Wel is het zo dat totale inclusie nog niet is verworven. Het gaat om een proefproject. Het is ook zo dat die expertise nog maar op een aantal plaatsen in Vlaanderen zit. Weliswaar is die er in een groot deel, maar die dekt zeker nog niet heel Vlaanderen. Er zijn een aantal blinde vlekken, onder meer in het westen van ons land en de Kempen.
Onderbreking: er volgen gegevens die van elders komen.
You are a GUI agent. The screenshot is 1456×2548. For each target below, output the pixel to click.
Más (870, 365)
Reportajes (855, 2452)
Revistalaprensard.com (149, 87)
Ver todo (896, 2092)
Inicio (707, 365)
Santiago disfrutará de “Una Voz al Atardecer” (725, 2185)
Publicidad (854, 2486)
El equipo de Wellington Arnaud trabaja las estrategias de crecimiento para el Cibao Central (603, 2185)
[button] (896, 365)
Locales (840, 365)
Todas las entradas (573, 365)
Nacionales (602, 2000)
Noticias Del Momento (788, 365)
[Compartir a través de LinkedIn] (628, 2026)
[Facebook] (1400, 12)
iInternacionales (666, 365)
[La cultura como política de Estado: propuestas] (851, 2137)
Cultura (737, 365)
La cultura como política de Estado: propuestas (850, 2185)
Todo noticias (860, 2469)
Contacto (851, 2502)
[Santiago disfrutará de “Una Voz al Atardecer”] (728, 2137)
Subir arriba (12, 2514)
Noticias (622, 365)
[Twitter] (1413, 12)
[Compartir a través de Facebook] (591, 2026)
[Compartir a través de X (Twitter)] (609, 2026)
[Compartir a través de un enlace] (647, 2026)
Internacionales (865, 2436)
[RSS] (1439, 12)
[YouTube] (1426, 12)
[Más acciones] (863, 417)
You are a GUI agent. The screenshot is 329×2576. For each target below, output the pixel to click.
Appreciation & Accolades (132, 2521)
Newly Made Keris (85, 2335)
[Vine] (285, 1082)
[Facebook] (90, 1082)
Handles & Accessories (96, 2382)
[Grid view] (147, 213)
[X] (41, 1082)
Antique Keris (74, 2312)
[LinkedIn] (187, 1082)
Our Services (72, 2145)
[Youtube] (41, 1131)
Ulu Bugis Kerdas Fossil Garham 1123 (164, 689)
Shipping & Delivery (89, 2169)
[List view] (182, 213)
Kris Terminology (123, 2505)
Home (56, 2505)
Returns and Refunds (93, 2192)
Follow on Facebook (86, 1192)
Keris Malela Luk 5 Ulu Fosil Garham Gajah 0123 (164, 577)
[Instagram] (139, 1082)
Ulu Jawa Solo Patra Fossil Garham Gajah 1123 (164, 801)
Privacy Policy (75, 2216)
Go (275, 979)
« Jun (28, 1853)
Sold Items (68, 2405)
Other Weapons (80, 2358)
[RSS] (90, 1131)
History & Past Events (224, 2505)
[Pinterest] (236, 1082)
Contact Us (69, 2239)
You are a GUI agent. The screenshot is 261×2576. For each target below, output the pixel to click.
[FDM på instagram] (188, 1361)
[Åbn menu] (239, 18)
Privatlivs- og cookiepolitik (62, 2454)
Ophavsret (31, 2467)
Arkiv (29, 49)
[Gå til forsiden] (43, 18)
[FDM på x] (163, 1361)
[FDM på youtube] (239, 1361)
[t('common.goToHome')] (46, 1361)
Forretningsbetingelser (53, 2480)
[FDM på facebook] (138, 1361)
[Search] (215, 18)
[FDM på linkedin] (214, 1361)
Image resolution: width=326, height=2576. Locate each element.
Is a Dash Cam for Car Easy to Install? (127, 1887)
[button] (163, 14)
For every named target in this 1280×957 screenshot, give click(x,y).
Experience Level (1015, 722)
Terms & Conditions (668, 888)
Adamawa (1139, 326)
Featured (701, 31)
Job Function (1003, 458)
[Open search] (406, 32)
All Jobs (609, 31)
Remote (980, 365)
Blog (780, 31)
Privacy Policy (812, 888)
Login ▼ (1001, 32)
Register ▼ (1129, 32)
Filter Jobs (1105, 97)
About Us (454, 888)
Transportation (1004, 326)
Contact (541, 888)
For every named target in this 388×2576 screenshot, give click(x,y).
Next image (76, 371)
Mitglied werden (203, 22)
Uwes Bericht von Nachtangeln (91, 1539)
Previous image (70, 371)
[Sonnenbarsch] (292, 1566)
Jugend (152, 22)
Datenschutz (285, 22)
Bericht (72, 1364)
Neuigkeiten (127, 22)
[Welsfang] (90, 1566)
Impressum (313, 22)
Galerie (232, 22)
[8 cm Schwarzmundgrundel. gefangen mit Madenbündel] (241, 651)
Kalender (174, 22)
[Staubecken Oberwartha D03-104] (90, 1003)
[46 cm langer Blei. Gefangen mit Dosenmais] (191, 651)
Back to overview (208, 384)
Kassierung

Dat heeft natuurlijk te maken met het feit dat het over proefprojecten gaat.
Minister, in uw beleidsnota verwijst u ook naar het belang van toegankelijkheid van de kinderopvang voor kinderen met een handicap, maar vermeldt u die CIK’s eigenlijk niet expliciet. Ook omdat het proefproject binnenkort zal aflopen, heb ik een aantal vragen. Wat zijn nu de volgende stappen die u ziet? Zult u dit verder uitrollen of zal dit proefproject worden stopgezet? Indien het wordt stopgezet, zult u op een andere manier werken aan inclusiviteit in de kinderopvang? Hoe wilt u inclusiviteit bevorderen en zult u dit ook samen met de stakeholders bekijken?
Minister Beke heeft het woord.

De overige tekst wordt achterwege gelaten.